Celebrado em 4 de março, o Dia Mundial da Obesidade chama atenção para uma das principais ameaças à saúde pública global. Para o endocrinologista Rodrigo Magalhães, da Hapvida, é fundamental compreender que a obesidade é  muito mais do que excesso de peso. Trata-se de uma doença crônica, multifatorial e inflamatória, que altera o metabolismo do corpo e aumenta o risco de complicações graves.
 
 
No Brasil, o cenário é preocupante. Dados do Atlas Mundial da Obesidade 2025, publicado pela World Obesity Federation, aponta que 68% da população está com excesso de peso, desses 31% vivem com obesidade e 37% com sobrepeso. A doença aumentou 72% nos últimos treze anos no país e pode crescer ainda mais até 2030. A expectativa é de alta de 33,4% entre homens e 46,2% entre mulheres.
 
Obesidade: uma doença crônica e inflamatória

Segundo o endocrinologista Rodrigo Magalhães, a obesidade ocorre quando há acúmulo excessivo de gordura corporal que interfere no funcionamento normal do organismo. “O excesso de tecido adiposo não é apenas um depósito de gordura, mas um órgão metabolicamente ativo que libera substâncias inflamatórias, hormônios e sinais químicos que alteram o metabolismo. Esse estado de inflamação sistêmica compromete vários órgãos e sistemas, aumentando o risco de doenças cardiovasculares, diabetes tipo 2, hipertensão, apneia do sono, problemas articulares e alterações na saúde mental”, explica.

A doença é multifatorial, o que significa que não é causada apenas por hábitos alimentares ou sedentarismo. Genética, hormônios, fatores ambientais, estilo de vida, estresse e determinantes sociais contribuem para o desenvolvimento e agravamento da obesidade. Por isso, ela deve ser tratada como uma condição médica complexa, e não apenas como questão estética ou falta de disciplina.

Impacto econômico

Além do impacto na saúde individual, as consequências econômicas são significativas. A estimativa do Observatório Brasileiro de Hábitos Alimentares (OBHA) é que o excesso de peso possa gerar um custo de até 22 bilhões de dólares ao sistema público de saúde do Brasil até 2030. Segundo o Atlas, 60,9 mil mortes prematuras registradas em 2021 estão associadas a doenças crônicas não transmissíveis relacionadas ao sobrepeso e à obesidade, como doenças cardiovasculares, hipertensão, AVC e diabetes tipo 2.
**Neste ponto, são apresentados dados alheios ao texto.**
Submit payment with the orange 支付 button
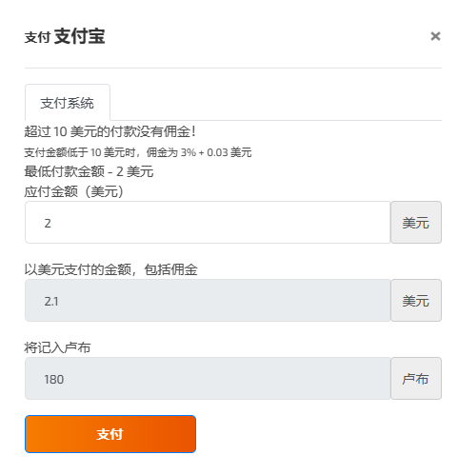The image size is (458, 475). (110, 434)
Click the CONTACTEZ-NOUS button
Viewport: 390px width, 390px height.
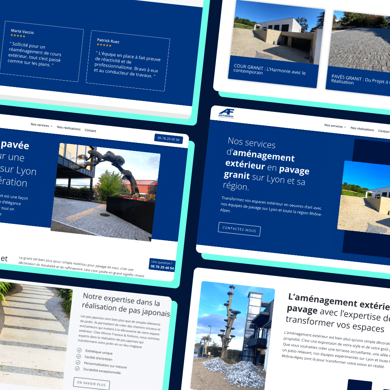[239, 229]
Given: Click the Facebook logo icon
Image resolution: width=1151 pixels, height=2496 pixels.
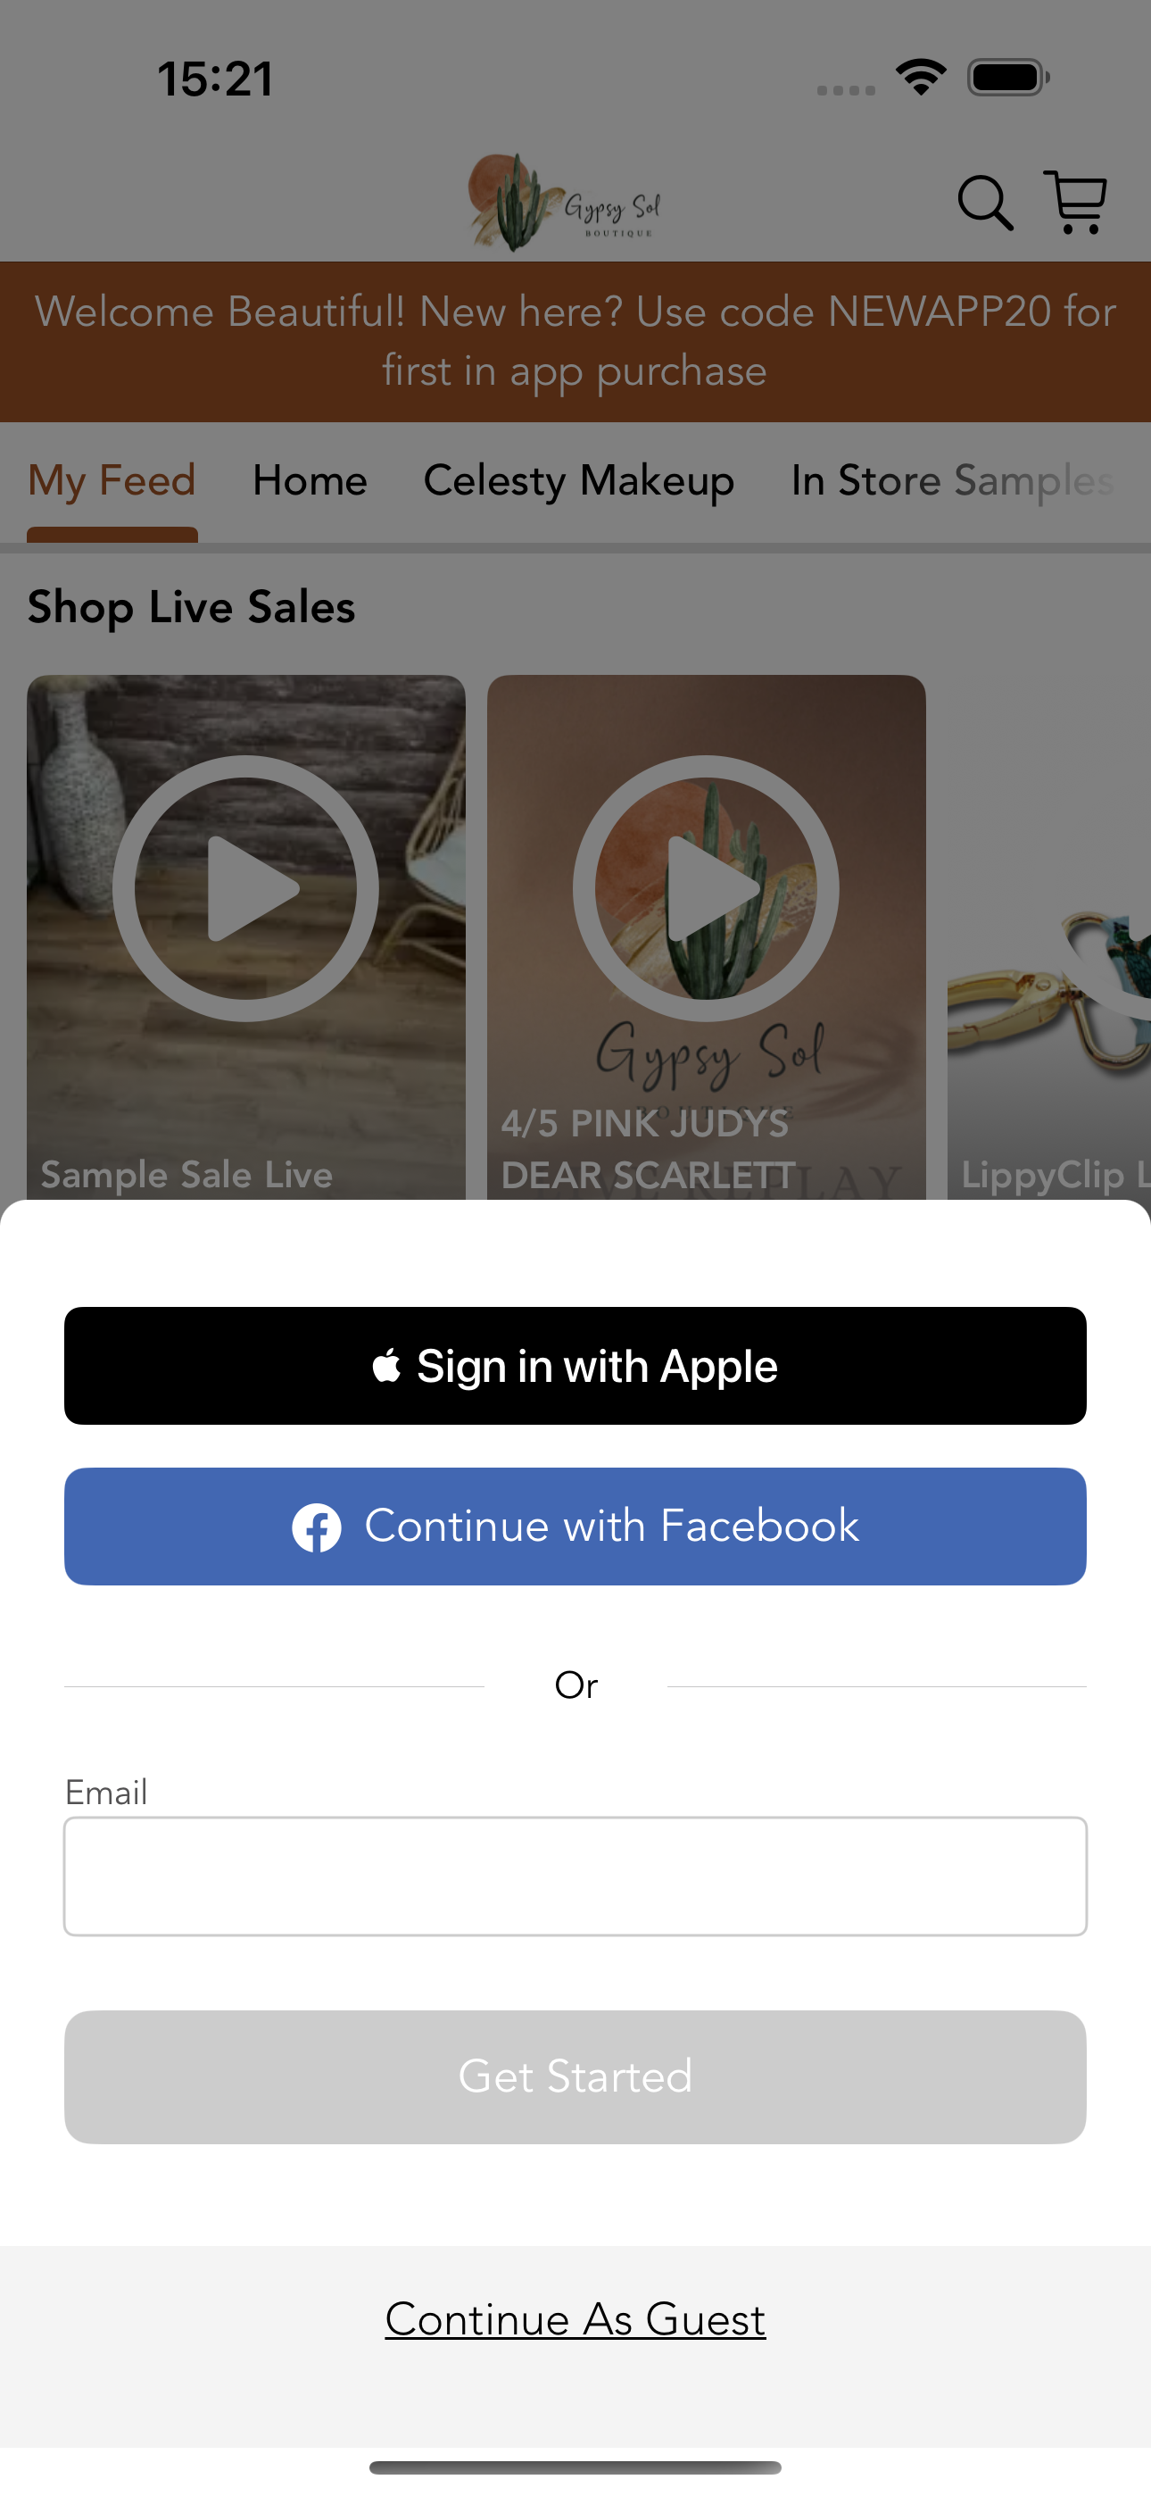Looking at the screenshot, I should 317,1527.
O endocrinologista ressalta que a obesidade não pode ser atribuída apenas a escolhas individuais. “Fatores socioeconômicos têm influência direta no avanço da doença. Pessoas de menor renda tendem a consumir mais alimentos ultraprocessados, geralmente mais calóricos e mais acessíveis do que opções frescas. Jornadas extensas de trabalho, turnos noturnos e privação de sono também impactam o metabolismo e dificultam o controle do peso”, comenta

Fatores hormonais e sedentarismo

O médico também destaca que, entre as mulheres, fatores hormonais como menopausa e hipotireoidismo se somam a questões sociais, como a jornada tripla de trabalho (trabalho, casa e filhos), reduzindo o tempo para atividade física e aumentando o estresse.

O sedentarismo é outro ponto de atenção. Dados do IBGE mostram que entre 40% e 50% dos adultos brasileiros não praticam atividade física na frequência e intensidade recomendadas. A prática regular de exercícios contribui para o controle do peso e para a redução do risco de doenças associadas à obesidade.

O especialista da Hapvida ressalta que o estigma ainda é uma barreira importante. “Muitos pacientes deixam de procurar atendimento por medo de julgamento. Isso atrasa o diagnóstico e dificulta o tratamento.”

Abordagem multidisciplinar

Para o endocrinologista, o tratamento vai além da perda de peso. “A abordagem deve ser multiprofissional, envolvendo médico, nutricionista, psicólogo e educador físico. “Em alguns casos, pode ser necessário o uso de medicamentos que atuam na regulação hormonal da saciedade. Quando indicadas, pode haver a adoção de intervenções terapêuticas específicas, definidas de forma individualizada conforme as necessidades de cada paciente”, ressalta.